◆ EXERCISE PROMPT:
All records, minus the pictures: write them out exactly.

------------

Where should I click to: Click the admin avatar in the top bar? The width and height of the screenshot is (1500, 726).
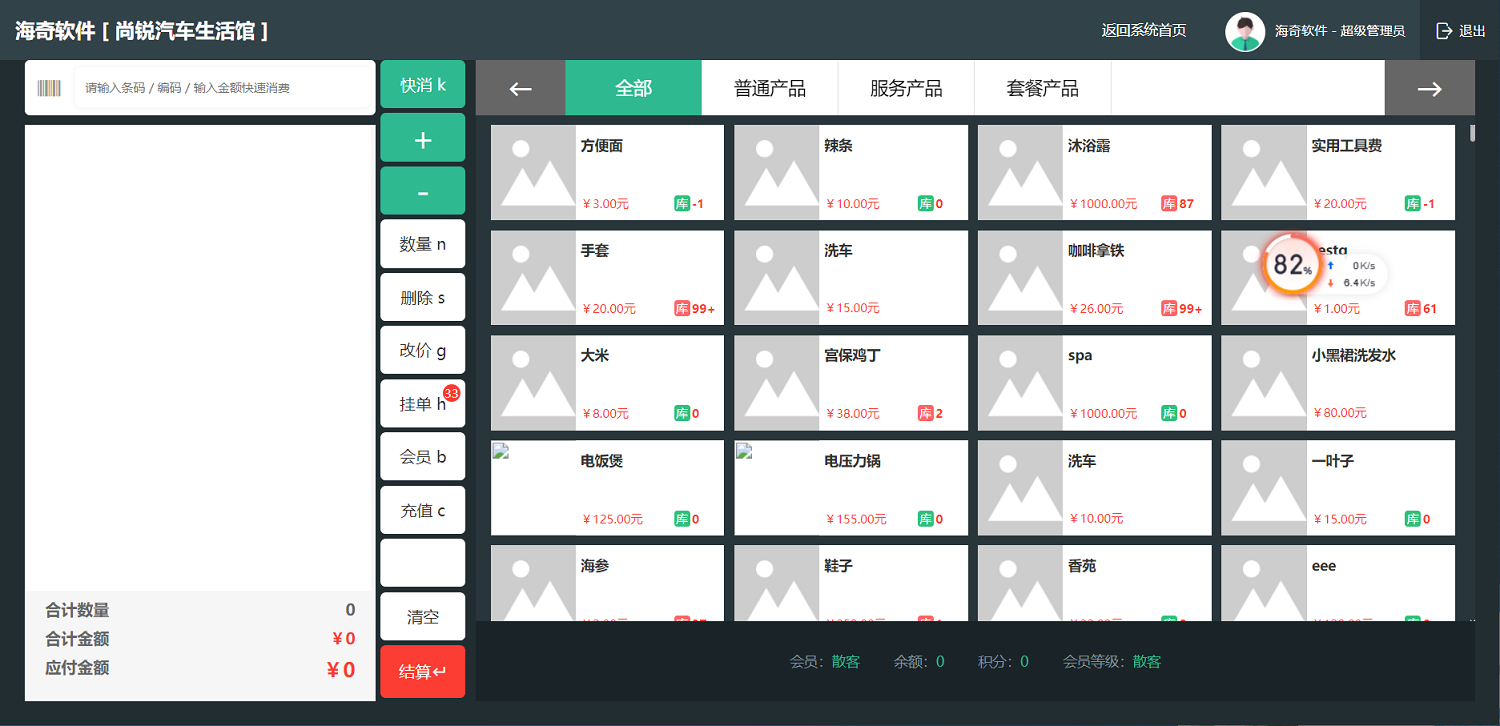[x=1245, y=30]
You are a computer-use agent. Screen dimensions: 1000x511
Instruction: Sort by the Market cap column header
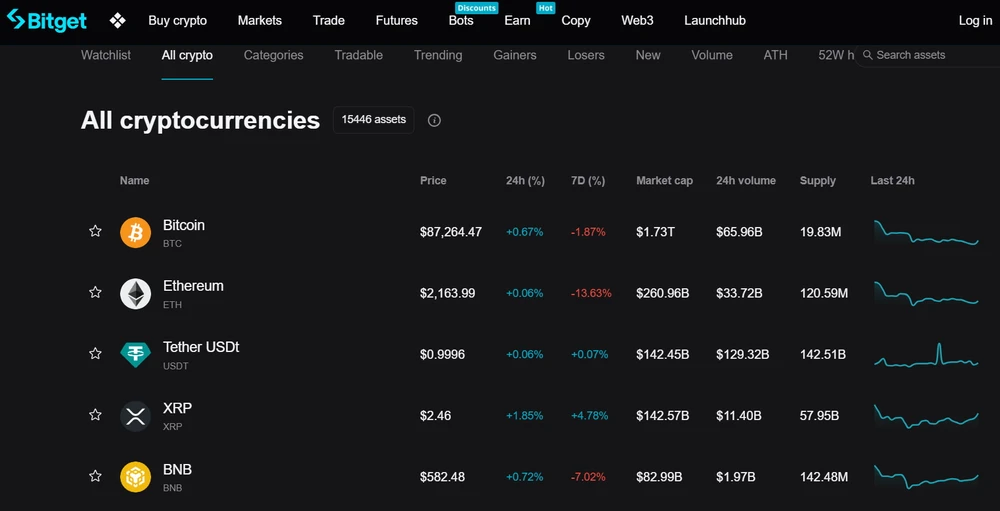(664, 181)
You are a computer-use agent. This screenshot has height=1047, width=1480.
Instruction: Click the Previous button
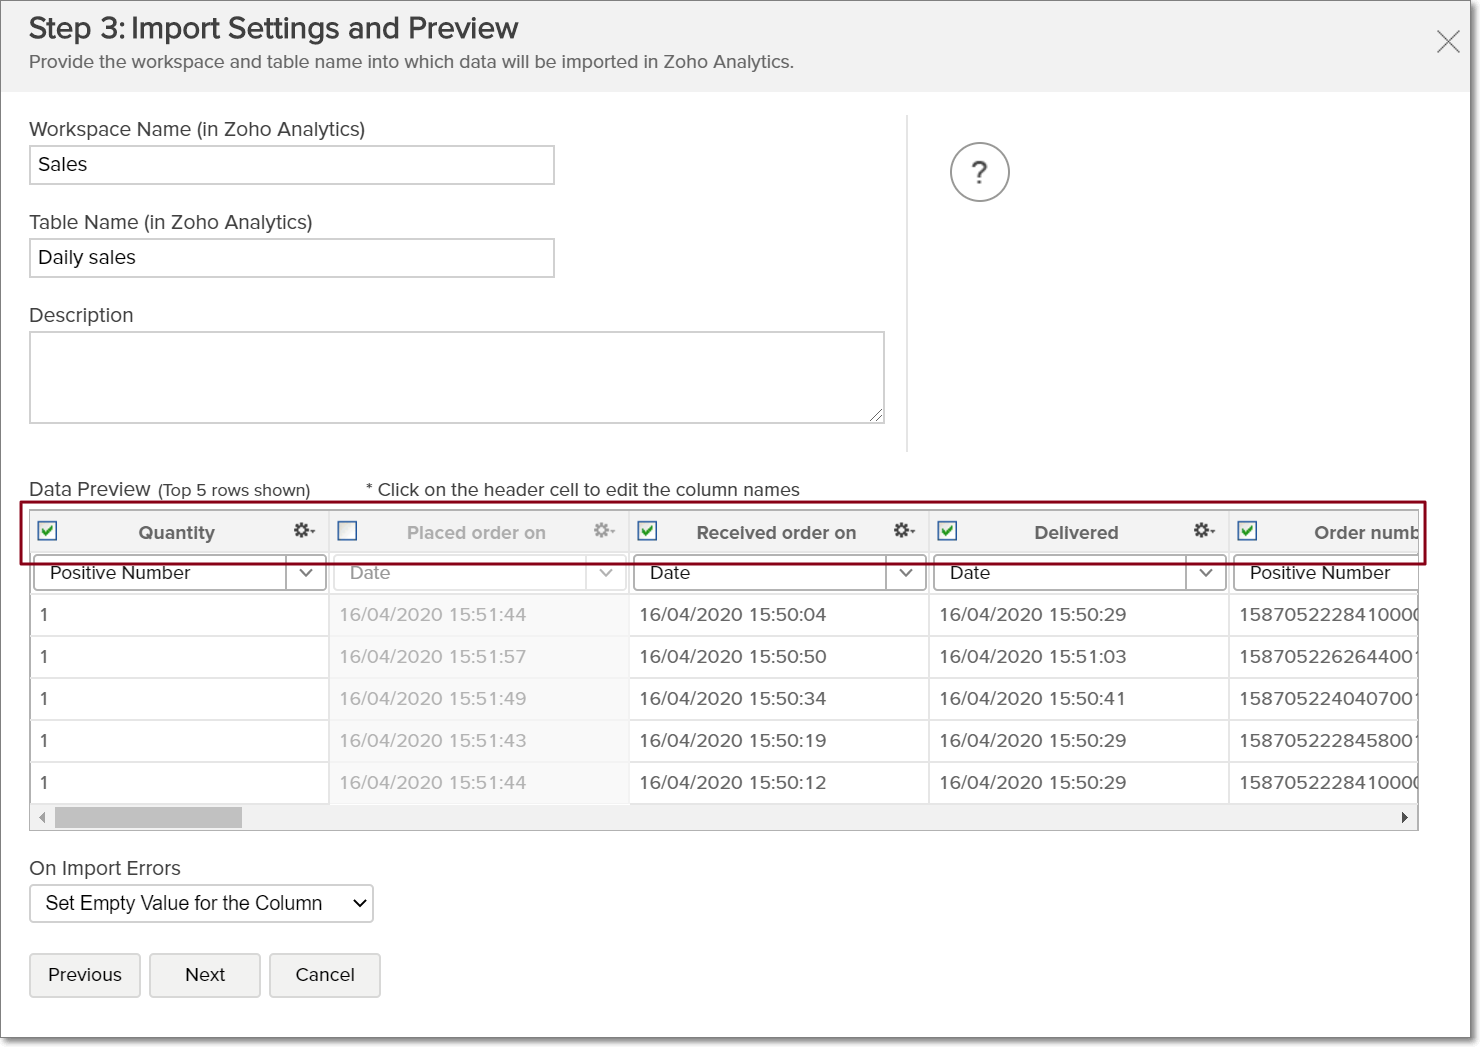pyautogui.click(x=84, y=975)

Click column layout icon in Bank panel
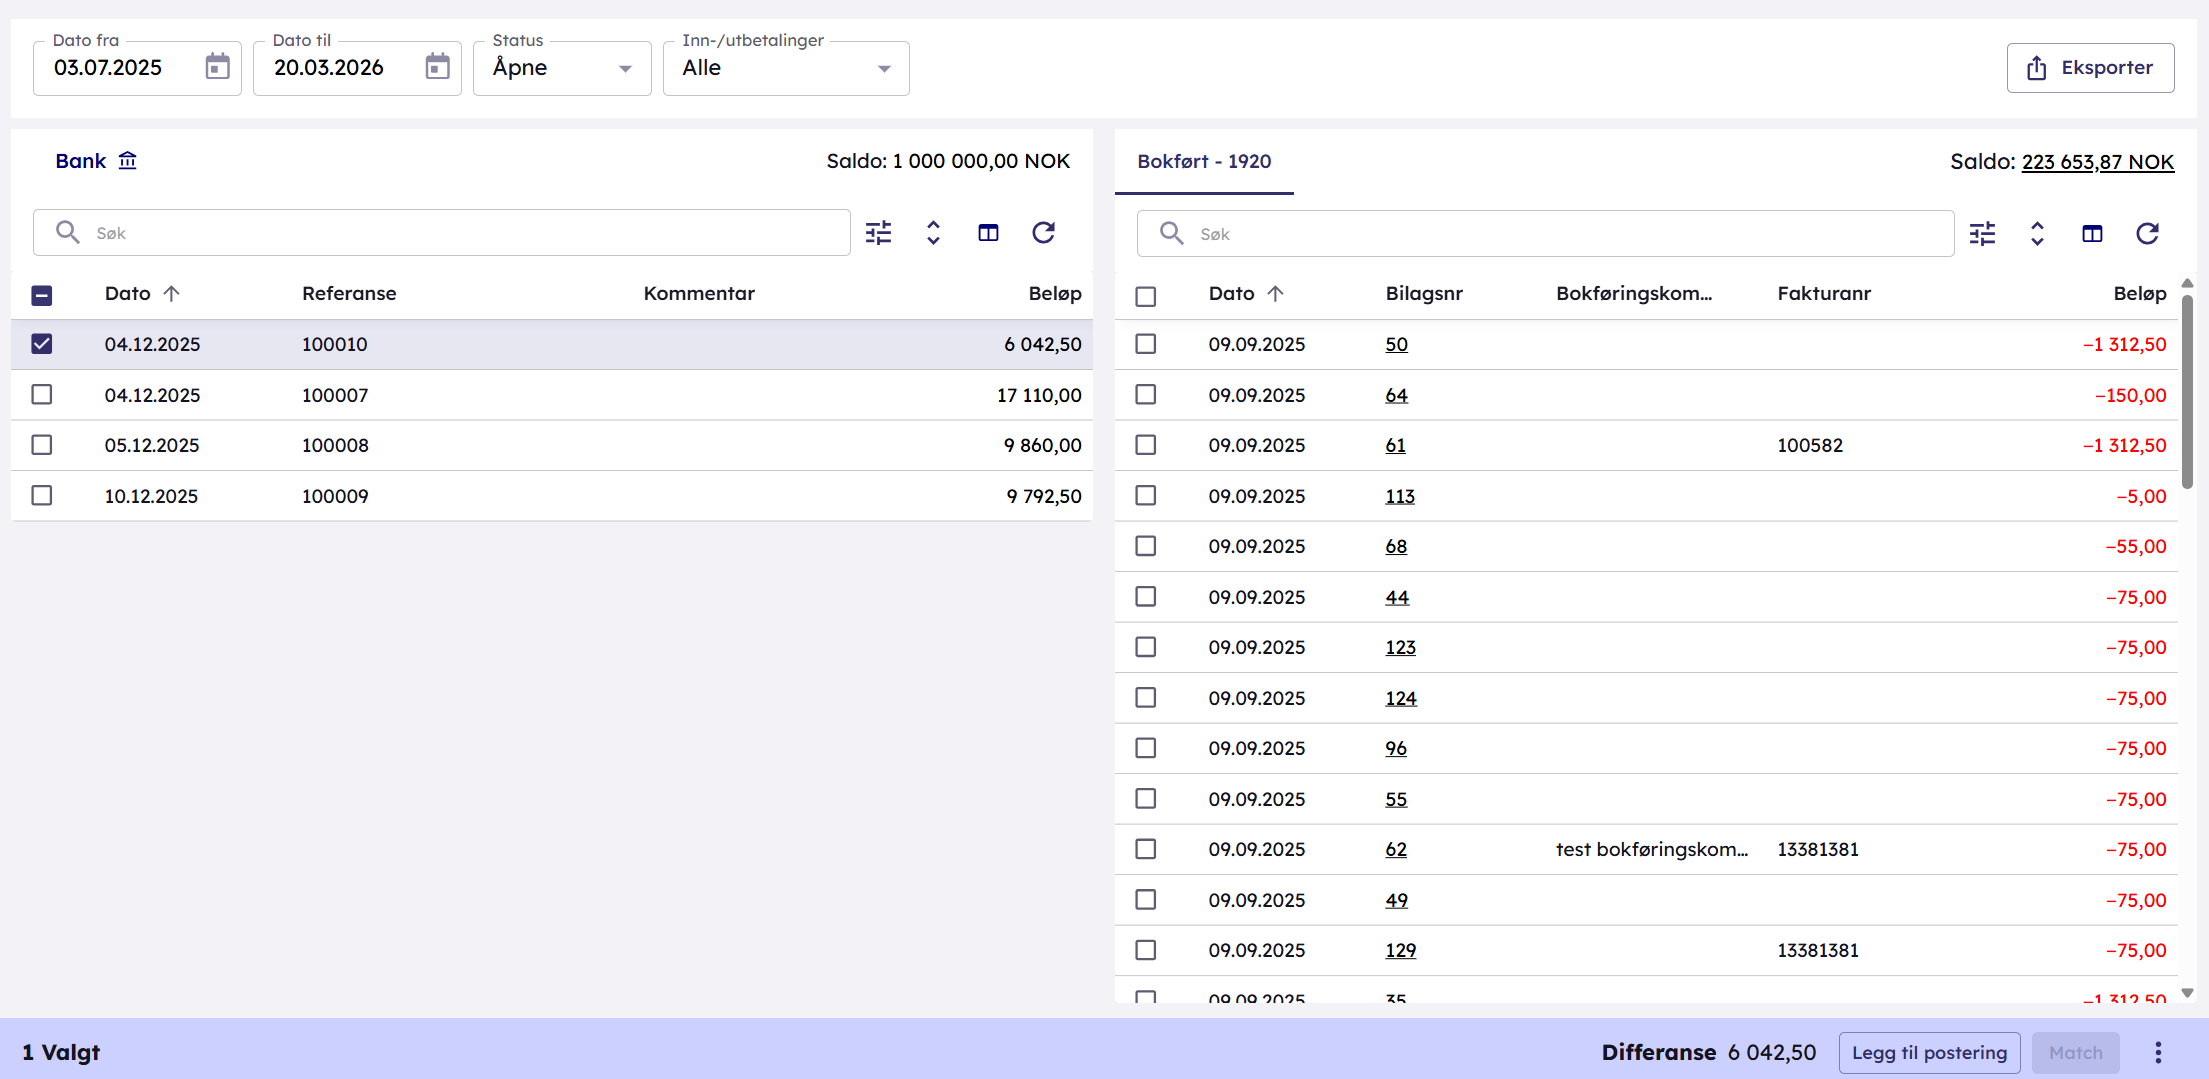[988, 233]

------------

◆ TASK OUTPUT:
Where should I click to: Click the admin avatar in the top bar? The width and height of the screenshot is (1500, 726).
[x=1245, y=30]
You are a computer-use agent. Screen dimensions: 1000x511
Instruction: Sort by the Market cap column header
(664, 181)
You are a computer-use agent. This screenshot has height=1047, width=1480.
Instruction: Click the Previous button
pyautogui.click(x=84, y=975)

Click column layout icon in Bank panel
[988, 233]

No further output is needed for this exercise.